= Extract to read =
---
Filmmaker: You've said that you're a movie maniac, so what were you influences for this film? You talked about paranoia and the thrillers of the 70s come to mind, especially those of Alan J. Pakula.

Tykwer: Pakula obviously is probably the quintessential filmmaker for what we would call the paranoia drama. Even though it's not so obviously politically related, even a film like Klute has that vibe where there's an uncertainty. There's a feeling that Jane Fonda's being looked at, there's companies and places that look so starkly cold and corporate, and there's human beings at the center of it that are just victims with no knowledge. That is the concept that drives all these movies, The Parallax View, All the President's Men, and I just believe that these films have some qualities that make them kind of timeless. You see All the President's Men today, and it's an amazing film because it's so intense and it takes the audience as serious partners in understanding and investigating this case. And there's other films like The Conversation, which is one of my favorites of Coppola. A very, very important film for me in particular relation to The International was Marathon Man, again more a film that focuses on the thriller than the paranoia, but still there's a company that's called “The Company” that works beyond the CIA or within the CIA – you don't really understand – and it all represents this kind of fear system that people obviously found a lot of truth in. It represented a contemporary fear, but it's now transformed into global economy representing this, much more our daily life being controlled by them than by the secret services. But I must insist that it's been a European film generation that we were relating to as much as an American, as there were filmmakers in the 70s like Francesco Rosi and a French director called Henri Verneuil who really did contribute very much to this genre and who had a strong influence on the filmmaking here.

Filmmaker: You shot the film mostly in Germany, and there's a fair amount of German money in the film so do you view this as being a German film or a Hollywood film?

Tykwer: It's a Hollywood film because it's a studio picture. I mean, 90% of the budget comes from Sony. There's some support from the German funding [bodies], which just happens when you spend that much money in Germany. And, of course, it gives me the opportunity to really work within my filmmaking system that I have individually developed to create a very particular style and to work within that group that I believe is inextricable from me. I don't actually exist as a filmmaker without the cinematographer Frank Griebe or the production designer Uli Hanisch or the editor Mathilde Bonnefoy, or the composers that I always work with. It's a very close family that creates these movies that try to be very identifiable in their language. If a studio like Sony approaches you, they know this is something that supports what they are looking for, because they are looking for a particular vision from somebody like me. They wouldn't want me to deliver something that at the end is not stylish or identifiable.

Filmmaker: Your last couple of films have been studio pictures, so do you see yourself now as a Hollywood director?
---
= Data lines =
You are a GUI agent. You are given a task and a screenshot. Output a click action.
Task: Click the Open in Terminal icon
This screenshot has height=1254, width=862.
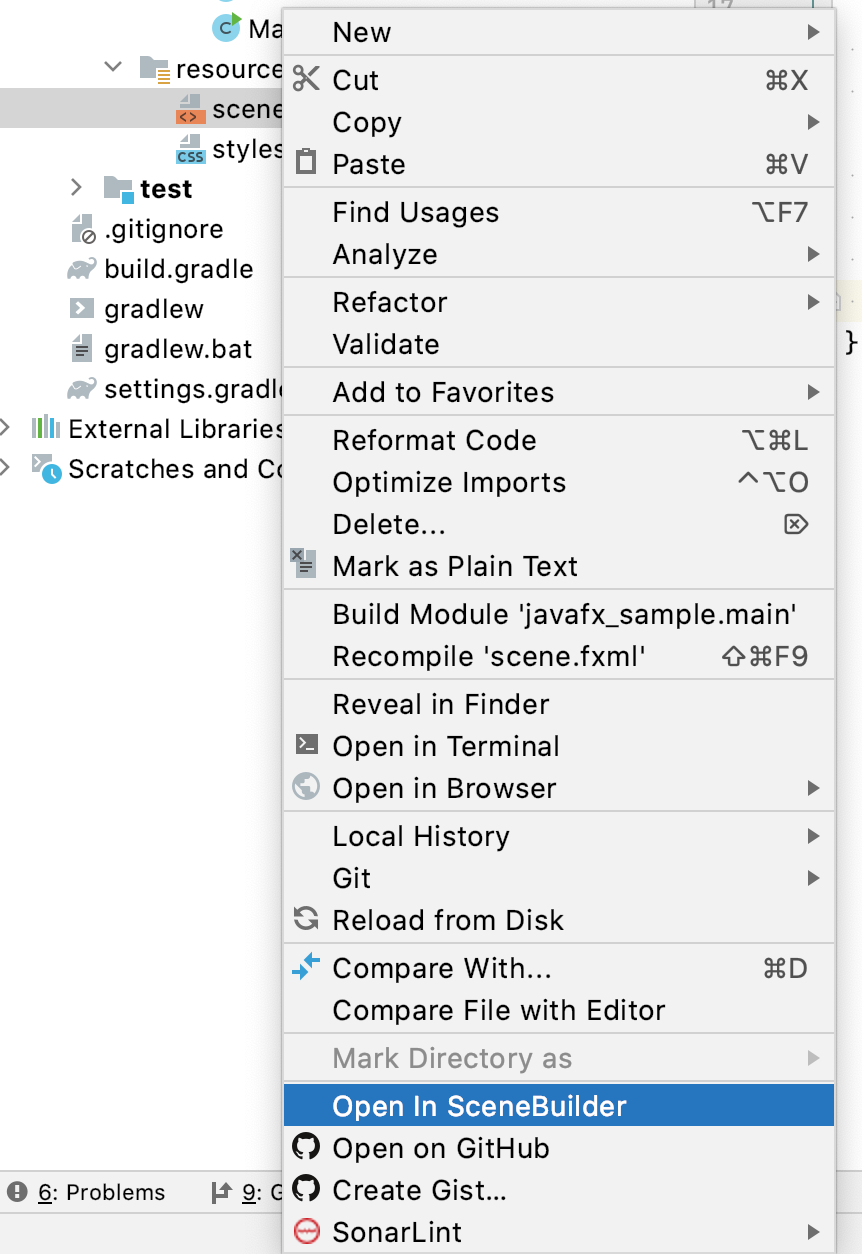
---
= What you should do =
Render this sentence from the filmmaker interview above in German: "It's a very close family that creates these movies that try to be very identifiable in their language."

= Completed exercise =
Es ist eine sehr enge Familie, die diese Filme schafft, die in ihrer Sprache sehr wiedererkennbar sein wollen.